Роту Ордынцева комбат поставил первой в колонне батальона. Ермаков, проезжая мимо веселых людей, машинально отвечал на их улыбки, даже рукой помахивал, но мало трогала его радость встречи. Словно смотрел он через толстые стеклянные стены на чужой пир, куда его позвали, а вход забыли отпереть. Потому, вероятно, рассеянный взгляд его не заметил Риты…

В парке, расставляя танки, Ермаков задержался, и Ордынцев позвал его обедать к себе домой: в столовой, мол, теперь перерыв. Ермаков отказался, сославшись на «бегунок»:

— Кое-какие подписи собрать успею. Завтра воскресенье, а в понедельник и без того дел хватит.

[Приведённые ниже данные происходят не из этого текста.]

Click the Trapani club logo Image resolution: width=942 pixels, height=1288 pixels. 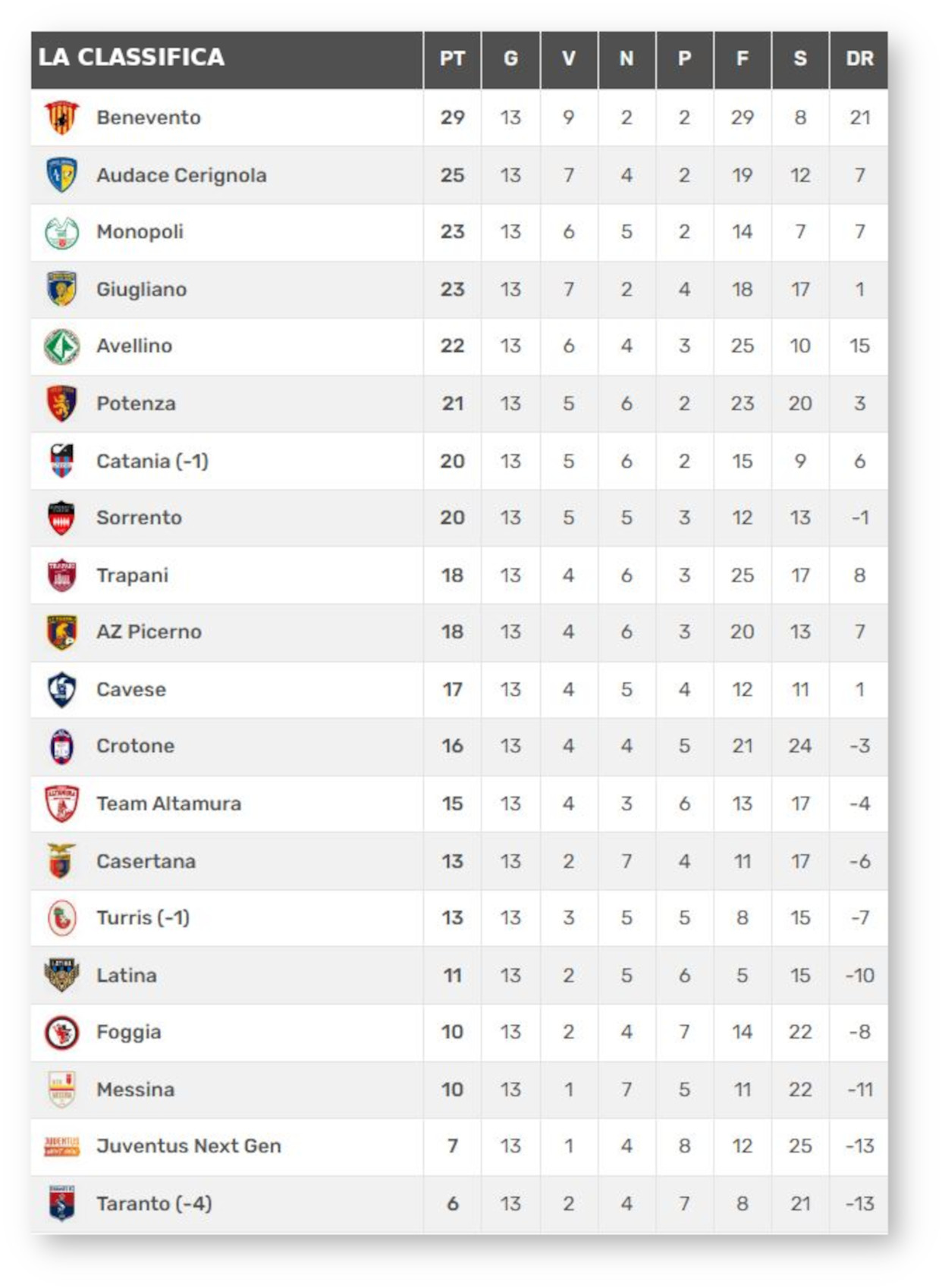[61, 575]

«Опять суббота, — подумалось ему. — Мне часто не везло по субботам». Повышение в должности он почему-то не считал удачей и все еще думал о нем так, словно пришло оно к другому. Пожалуй, он даже и не рад был столь крутой перемене в жизни.

В приемной ателье было прохладно и тихо, посетителей — никого. Ермаков опустился в кресло, поджидая, задумался.

— Вы с заказом, товарищ лейтенант, или на примерку? — Знакомый мастер, раздвинув тяжелую портьеру, смотрел на него с вопросительной улыбкой.

— Можно Полину Васильевну? — спросил Ермаков, слегка смутившись.

— Полины Васильевны нет.

— Зайду потом. — Ермаков встал.

— Может, позвать ее заместителя? Заведующая уехала.

— Как уехала?

Мастер недоуменно глянул, объяснил:

— Как все уезжают — в отпуск. И еще к отпуску две недели взяла без содержания. Долго ждать придется… — Он проводил поспешно ушедшего посетителя тем же недоуменным взглядом.

Почту Ермакову присылали на полк, и дежурный по роте вручил ему несколько писем. Среди них одно с незнакомым почерком на конверте без обратного адреса. Уединившись в ротной канцелярии, Ермаков вскрыл его первым. Всего четыре строчки: «Прощай, Тима. Я сама виновата — затянула отношения, хотя с самого начала знала, что у нас ничего не может получиться. Спасибо, что ты был и есть — я ни о чем не жалею. Не ищи меня и не жди…»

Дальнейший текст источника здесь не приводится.